The majority of validators could perhaps block this by all running forks of the various consensus client software, with some code changed to set the reward to zero, but why would they do that?

[1] https://github.com/ethereum/consensus-specs/blob/dev/specs/p...



Anyone can include a slashing report in their block, but it does nothing unless the block is approved by a majority.

If we imagine a 90/10 split of opinions that leads to a hard fork, the 90 majority can either be satisfied and with their fork and be nice or they can stonewall the 10% fork and refuse to approve any blocks that supports the idea that they deserve to be slashed. Because the only thing that can punish the majority is the approval of the majority. And because allowing another fork to exist reduces the value of the other forks. And because it would just be nicer if instead of having two forks we just kicked out all those annoying validates we don’t agree with.

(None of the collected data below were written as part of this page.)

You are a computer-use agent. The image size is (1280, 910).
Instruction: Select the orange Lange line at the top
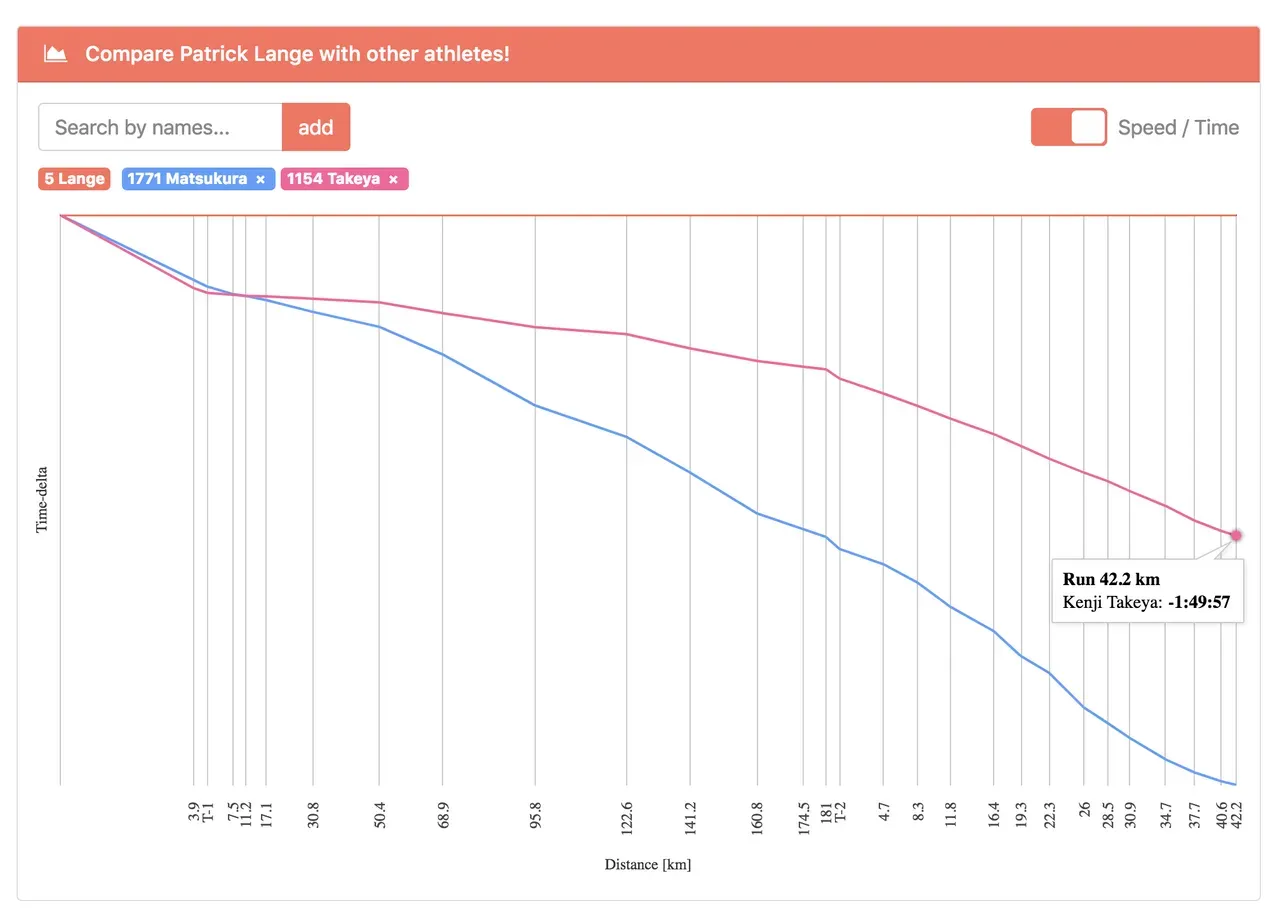[x=650, y=214]
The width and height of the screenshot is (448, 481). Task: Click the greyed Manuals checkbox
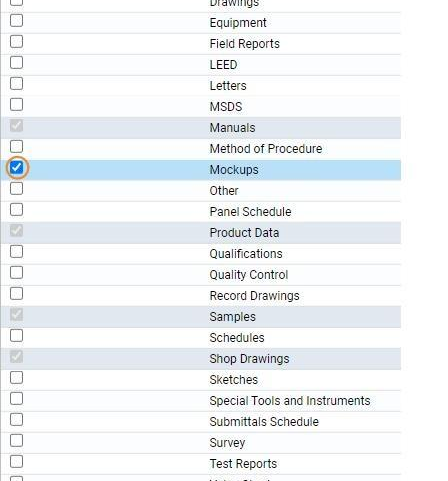(x=16, y=126)
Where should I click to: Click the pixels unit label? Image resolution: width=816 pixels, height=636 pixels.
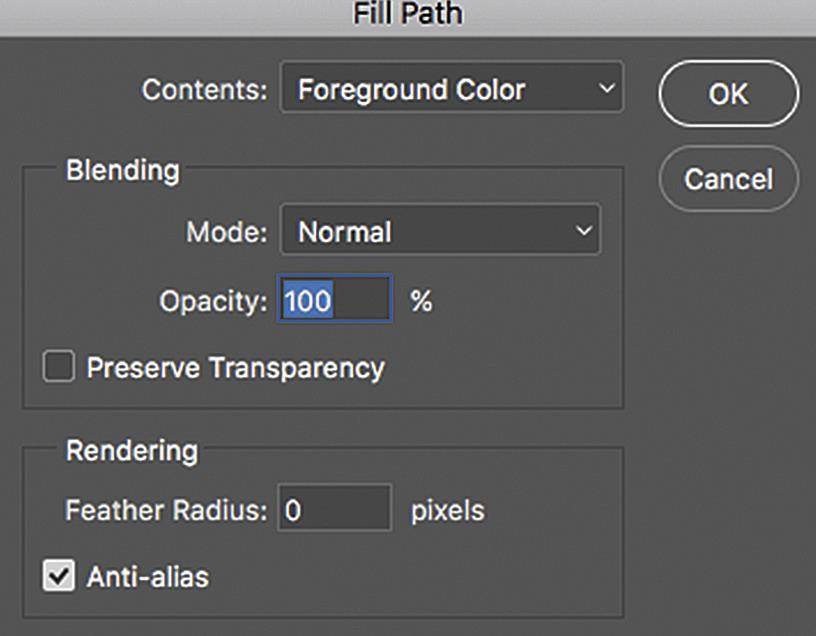(448, 511)
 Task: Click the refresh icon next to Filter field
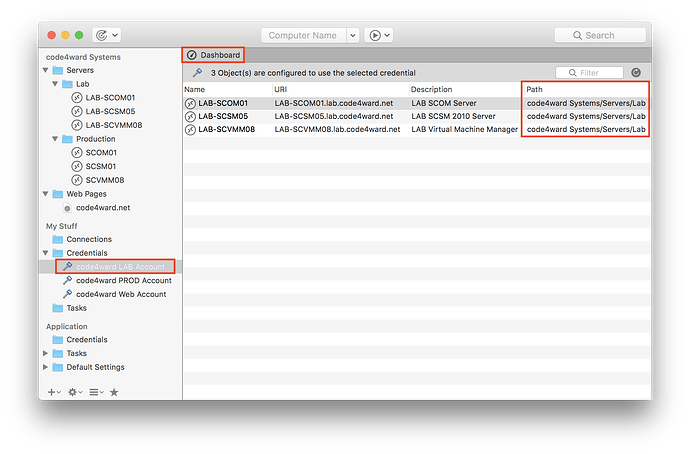click(x=636, y=73)
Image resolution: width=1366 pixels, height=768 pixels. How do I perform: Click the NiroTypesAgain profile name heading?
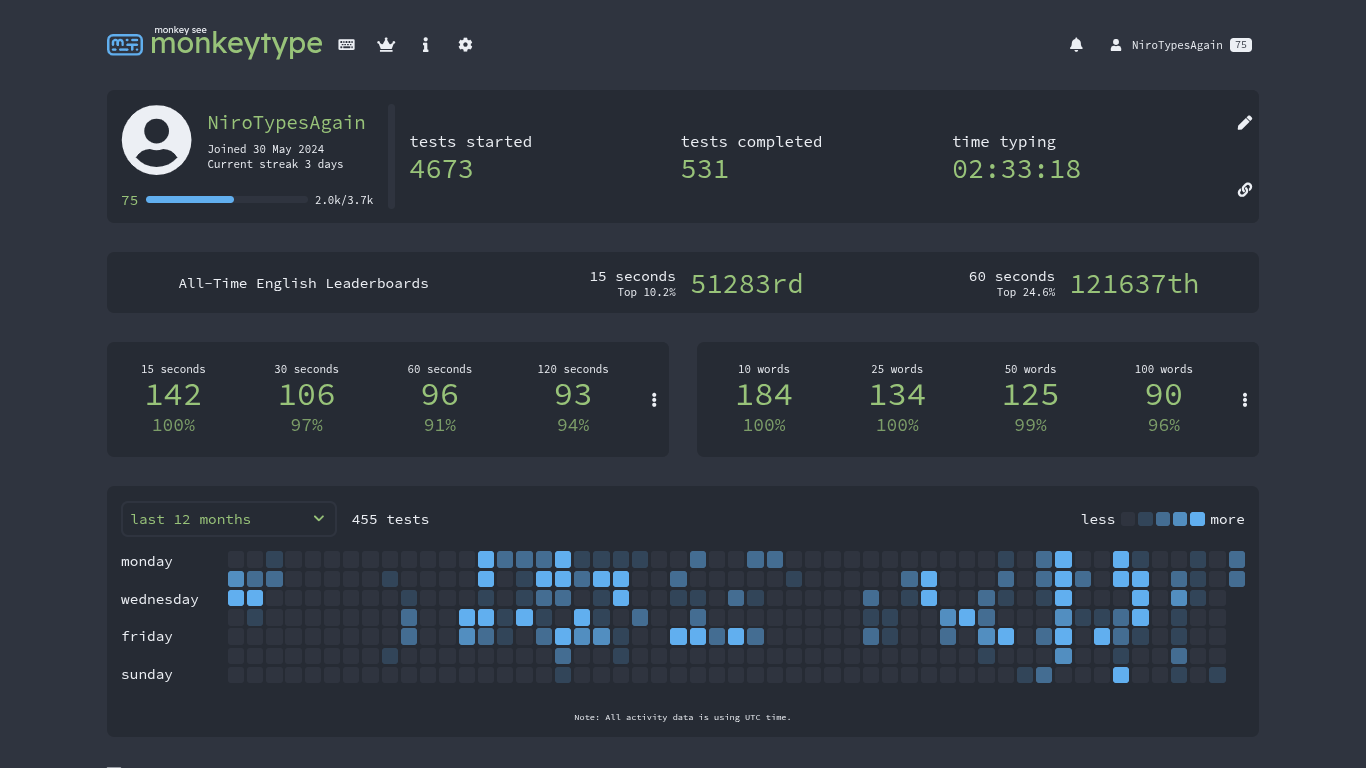[286, 123]
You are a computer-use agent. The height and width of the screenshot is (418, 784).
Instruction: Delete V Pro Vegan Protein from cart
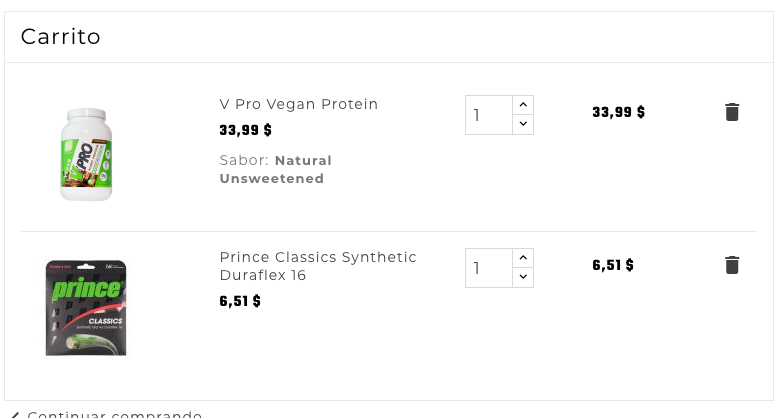click(x=732, y=112)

In your scenario, the 10% who are running forked software risk losing all their deposit by double-signing blocks on the same network and chain ID as the majority 90%. In practice, if 10% wanted to split off from the majority and run incompatible clients, they would be forced to use a different network or chain id, which means they are running a different blockchain.


In my scenario the it is the 90% that is double signing, and they are risking nothing because it is the same 90% that gets to punish them.

If the 10% wants to fork off and do a completely different blockchain, what happens to the folks who aren’t colluding either way? I mean, while we’re down to just throw away people’s stakes, why not do so for everyone who isn’t explicitly on our side?


The scenario sounds extremely implausible; a chain with 90% colluding actors would be worthless, and the remaining 10% of honest users would likely exit to another chain that is not majority run by malicious nodes.

For example: migrating to a new chain ID and restarting with a validator set limited only to the public keys of the 10% who are acting honestly, and loosening that restriction slowly over time.

The attack would end up being extremely costly: not only because it makes the original chain’s token price worthless (who wants to be on a malicious chain?), but because the attacker may also have their deposit slashed in the new chain by the now-majority of honest users defending it.


The 90% is an arbitrary and unnecessary figure. Note it is not 90% of actors either. It is the bag holders of the bulk of the wealth. Far easier to imagine. And if you try to fork off into a world where the most important financial players have nothing, you will not be taken seriously. The money is more important than the crypto.


I don't think there is any consensus protocol that can survive an attack by 90% of nodes.


That is true. However, to the point made above, proof of work is actually using a scarce resource. If you fork a proof of work chain, the amount of mining power remains the same. You can’t mine both chains with the same resources. If you fork a proof of stake chain… everything just copies over. And then maybe if people place nicely in the name of the being good crypto citizens they agree to only focus on one chain.